*EXERCISE DIRECTIONS:*
Exactly the lines from the one with "738x452 pixels. How" through the final line of the entries, and nothing else, should appear in the answer; no pictures go in it.

*RECORDS FOR THIS EXERCISE:*
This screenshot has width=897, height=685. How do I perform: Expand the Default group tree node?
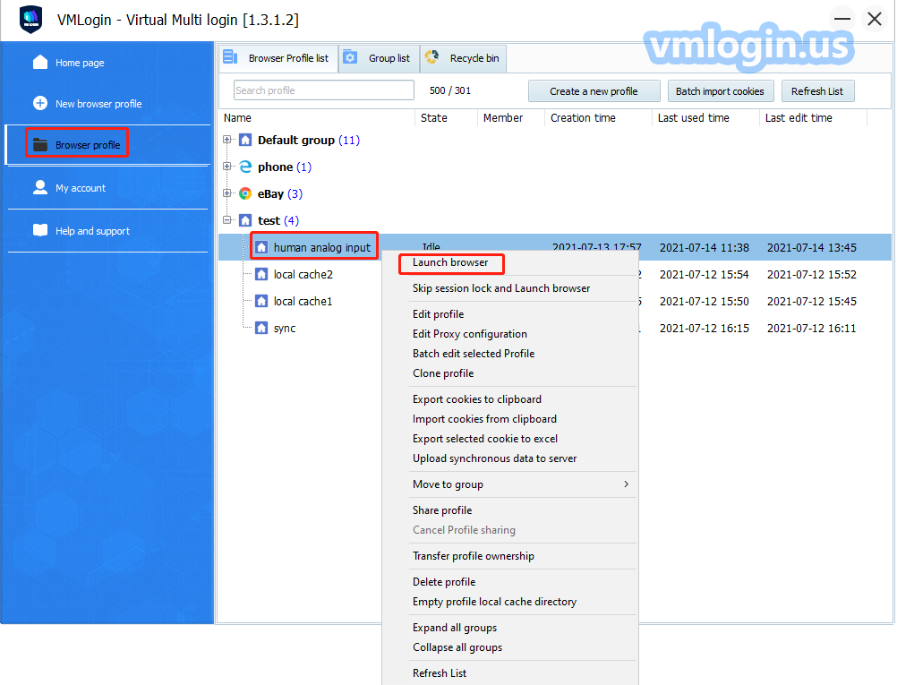pyautogui.click(x=228, y=140)
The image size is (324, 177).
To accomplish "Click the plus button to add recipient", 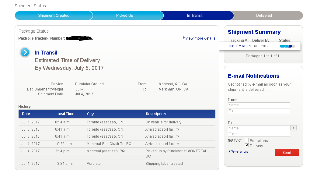I will (x=293, y=128).
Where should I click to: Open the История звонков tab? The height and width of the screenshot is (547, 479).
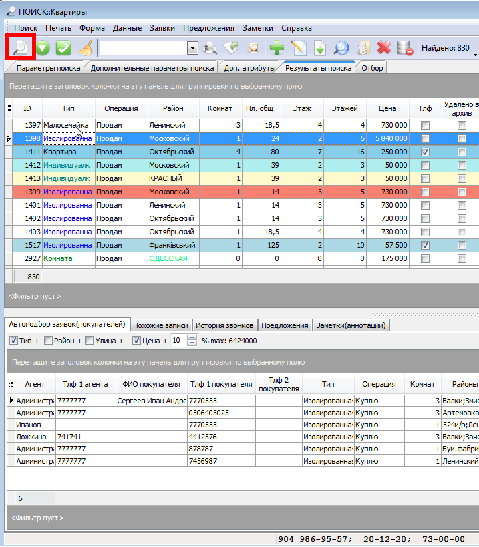[225, 325]
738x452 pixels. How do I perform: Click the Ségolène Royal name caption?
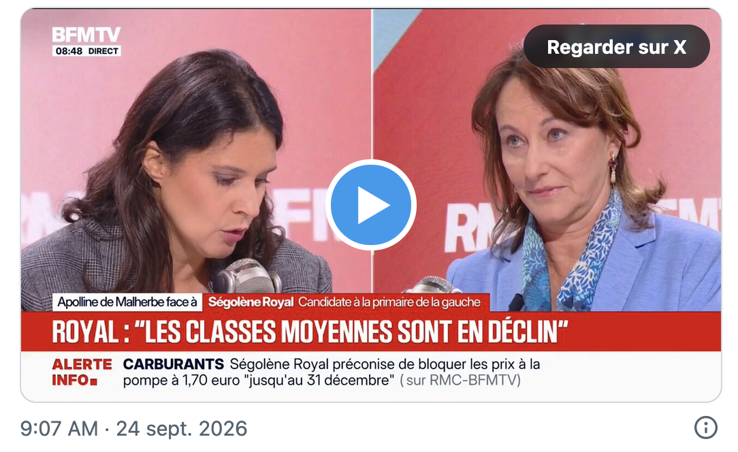point(251,302)
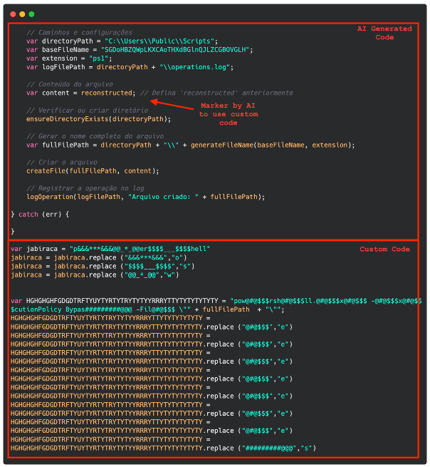430x467 pixels.
Task: Click the comment "// Caminhos e configurações"
Action: pos(80,33)
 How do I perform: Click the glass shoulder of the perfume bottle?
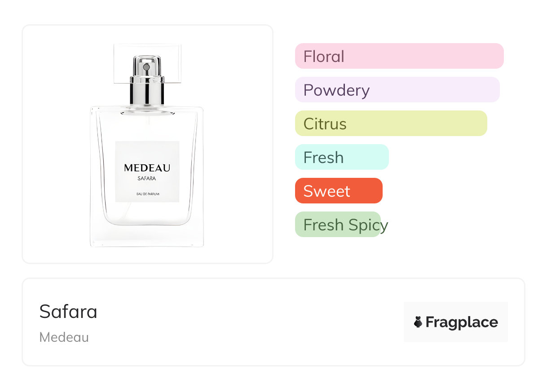[147, 111]
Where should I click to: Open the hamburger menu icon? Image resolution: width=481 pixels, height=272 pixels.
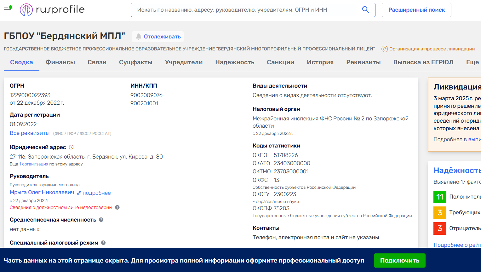coord(8,10)
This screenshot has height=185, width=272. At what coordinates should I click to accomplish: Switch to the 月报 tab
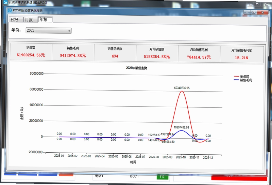(30, 20)
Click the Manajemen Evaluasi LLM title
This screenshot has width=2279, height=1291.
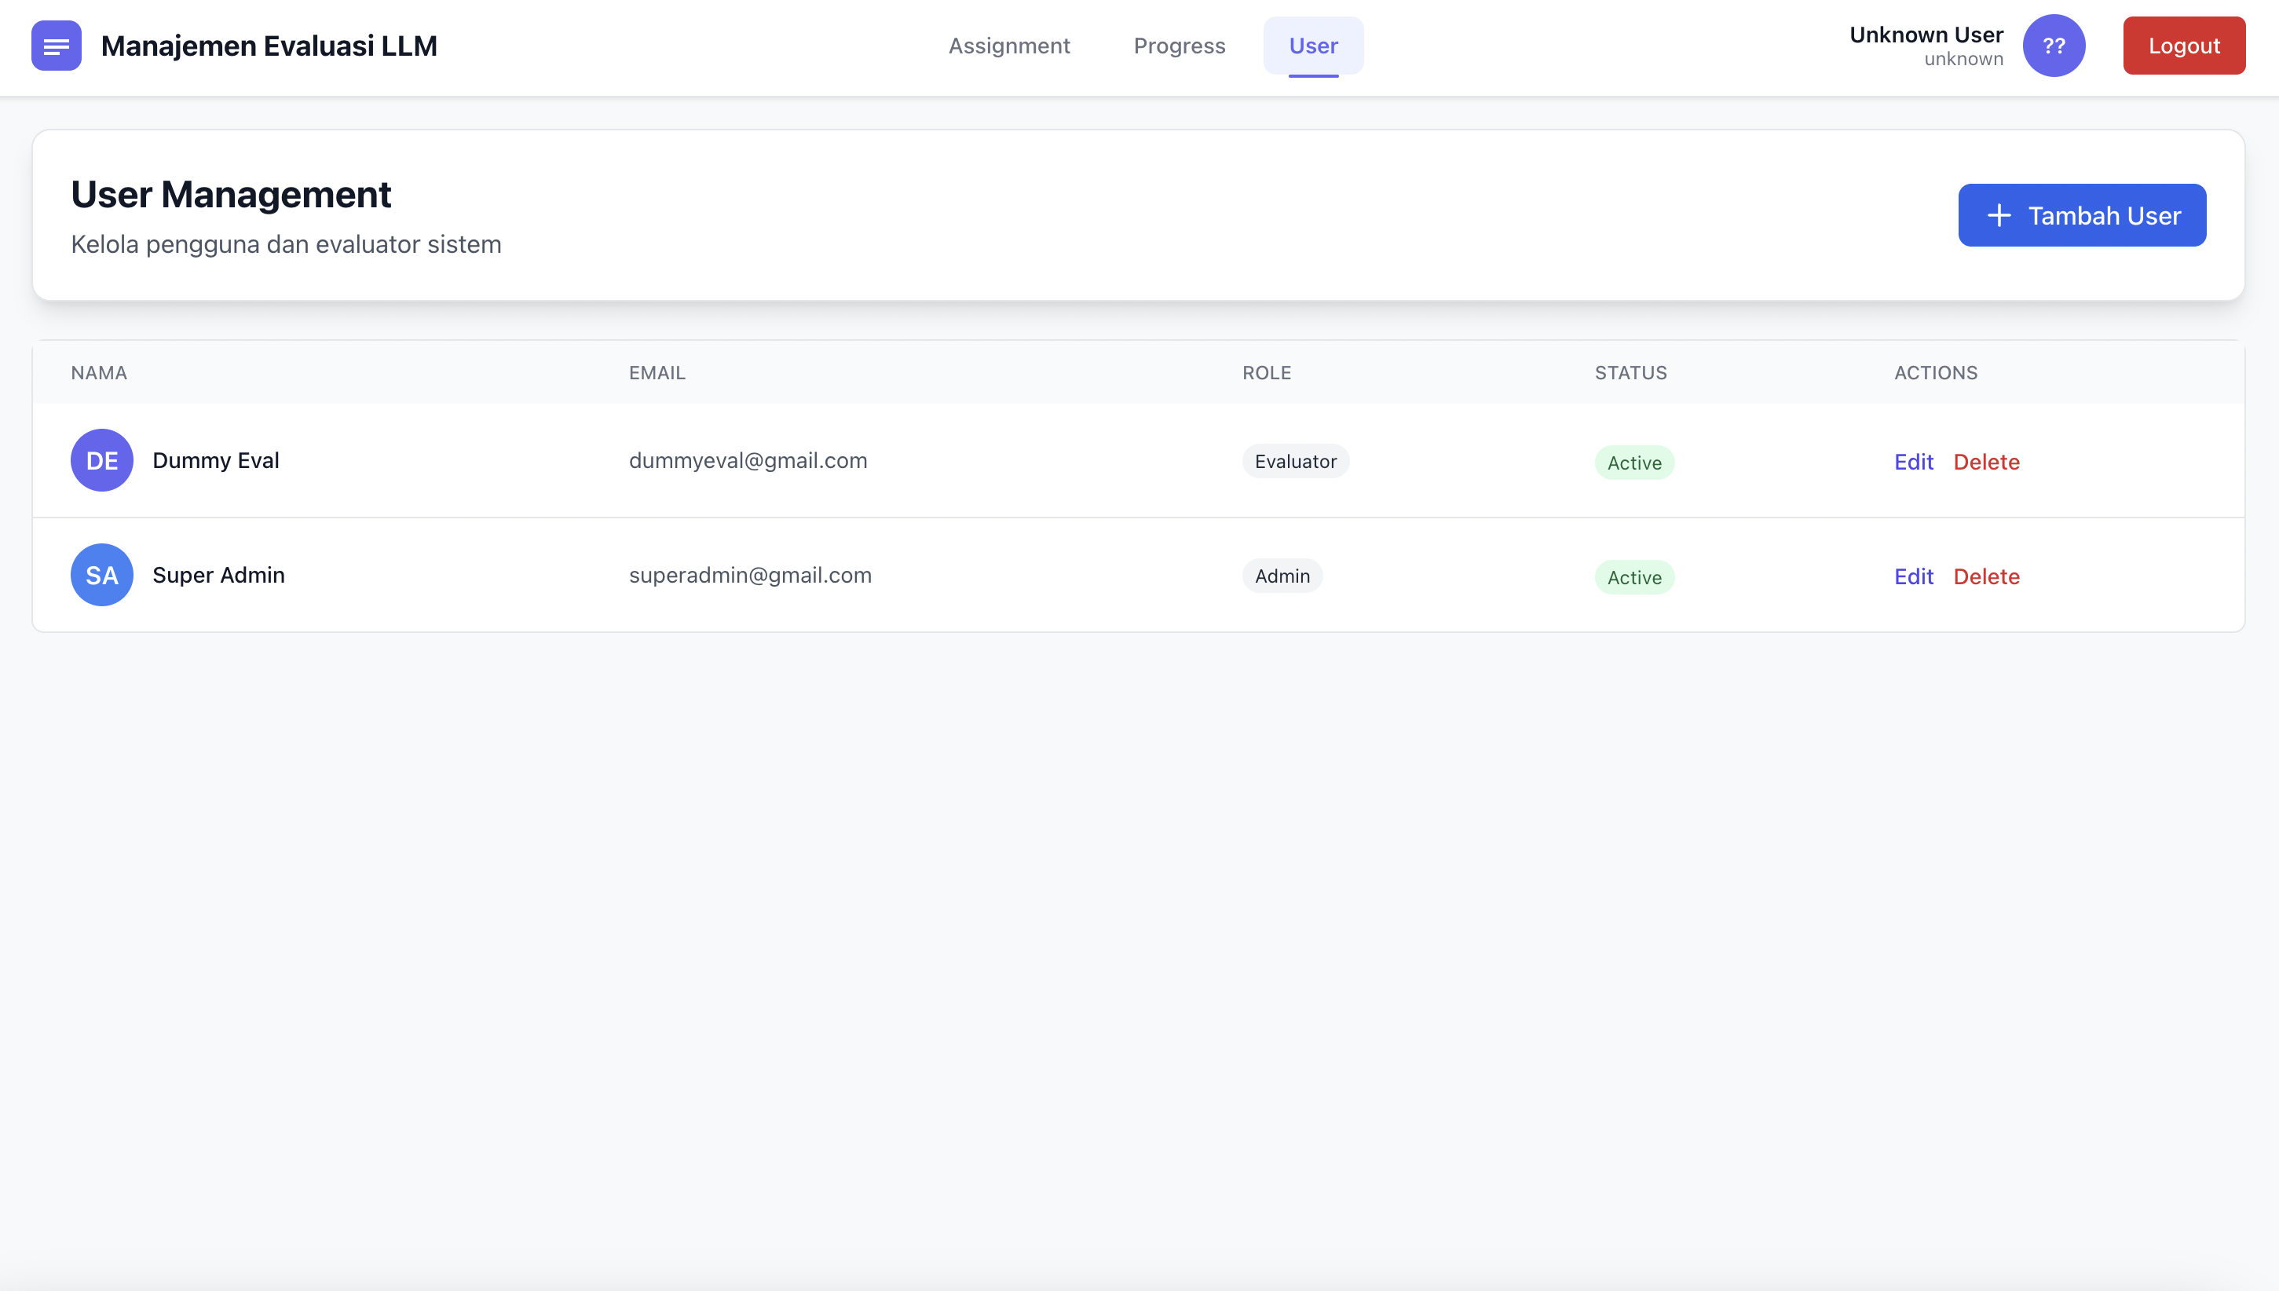coord(269,45)
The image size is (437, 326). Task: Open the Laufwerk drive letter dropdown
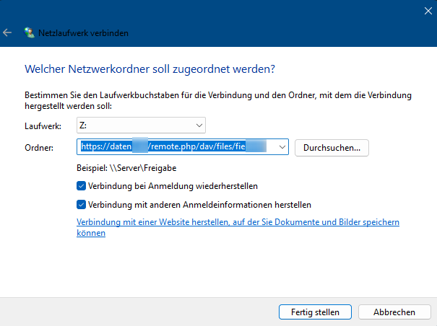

*RESPONSE AREA:*
738x452 pixels. How do I perform: Click the Ségolène Royal name caption?
point(251,302)
430x467 pixels.
Task: Click the comment "// Caminhos e configurações"
Action: pos(80,33)
 How do I perform: Click the glass shoulder of the perfume bottle?
[147, 111]
Where should I click to: Open the hamburger menu icon? Image resolution: width=481 pixels, height=272 pixels.
coord(8,10)
This screenshot has height=185, width=272. At what coordinates should I click to accomplish: Switch to the 月报 tab
(30, 20)
Click the Manajemen Evaluasi LLM title
This screenshot has width=2279, height=1291.
coord(269,45)
The image size is (437, 326). Task: Open the Laufwerk drive letter dropdown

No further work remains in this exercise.